Attached scsi removable disk sda at scsi1, channel 0, id 0, lun 0

SCSI device sda: 253696 512-byte hdwr sectors (130 MB)

sda: Write Protect is off

 /dev/scsi/host1/bus0/target0/lun0: p1

WARNING: USB Mass Storage data integrity not assured

USB Mass Storage device found at 3

The kernel will display the same message a bit earlier in the boot sequence if the camera is connected while booting.

I can unmount, and disconnect it, and the kernel then registers:

usb.c: USB disconnect on device 3

A reconnect then gives:

hub.c: USB new device connect on bus1/2, assigned device number 4

WARNING: USB Mass Storage data integrity not assured

USB Mass Storage device found at 4

usb.c: USB disconnect on device 4

which can also then be mounted!!  Was worried about it getting a new device number.

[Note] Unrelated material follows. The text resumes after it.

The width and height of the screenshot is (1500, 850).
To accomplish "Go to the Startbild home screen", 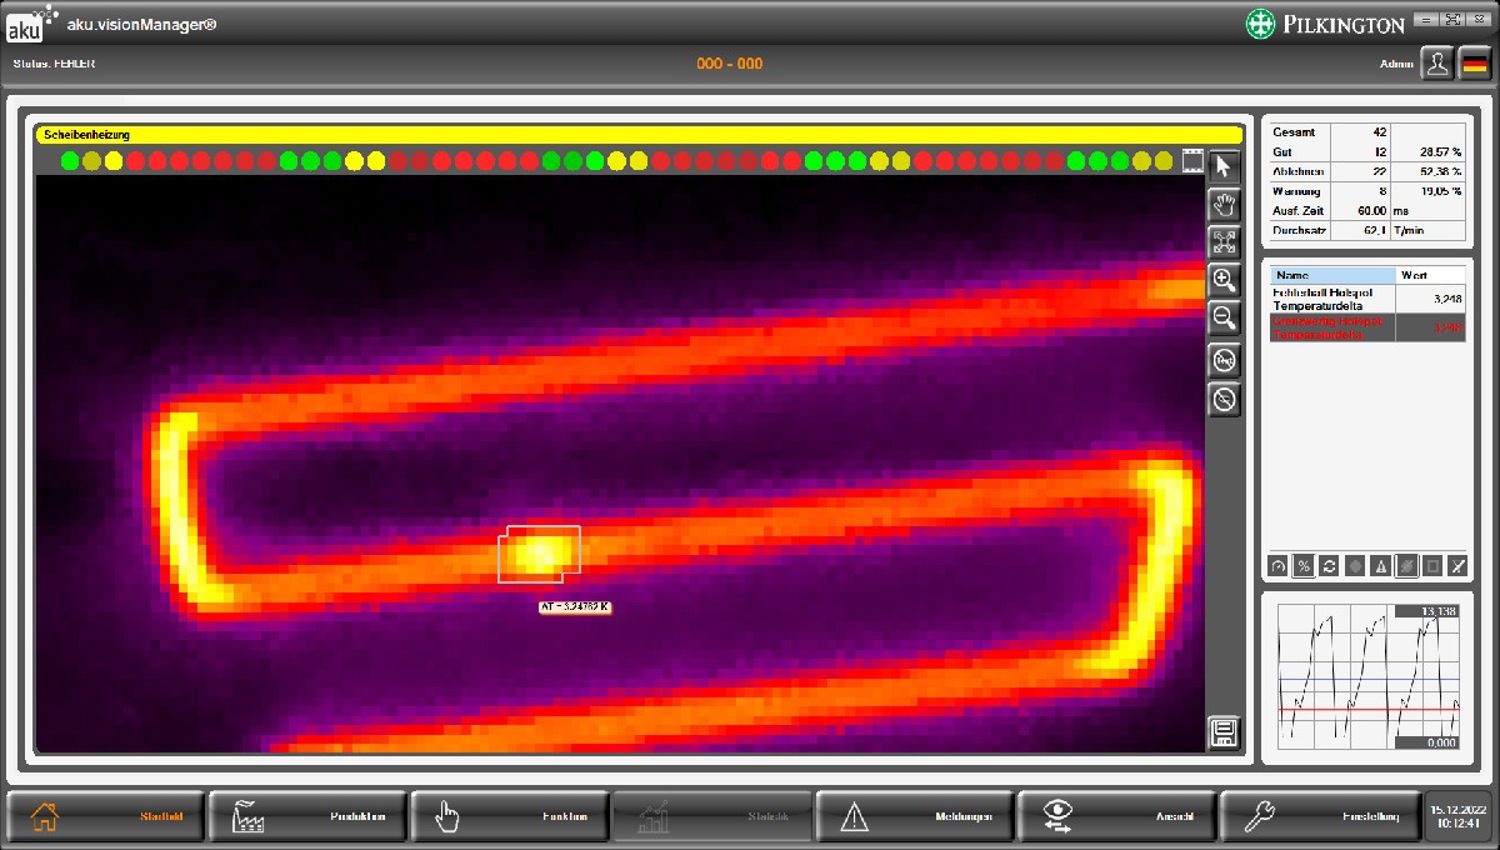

I don't use supermount, although it is in the kernel.  My fstab (line):

/dev/sda1		/mnt/cam	vfat		noauto,noatime		0 0

I then use the gkrellm disk monitor, with fstab mounting enabled, to mount and dismount it easily. (one click and it's mounted or dismounted)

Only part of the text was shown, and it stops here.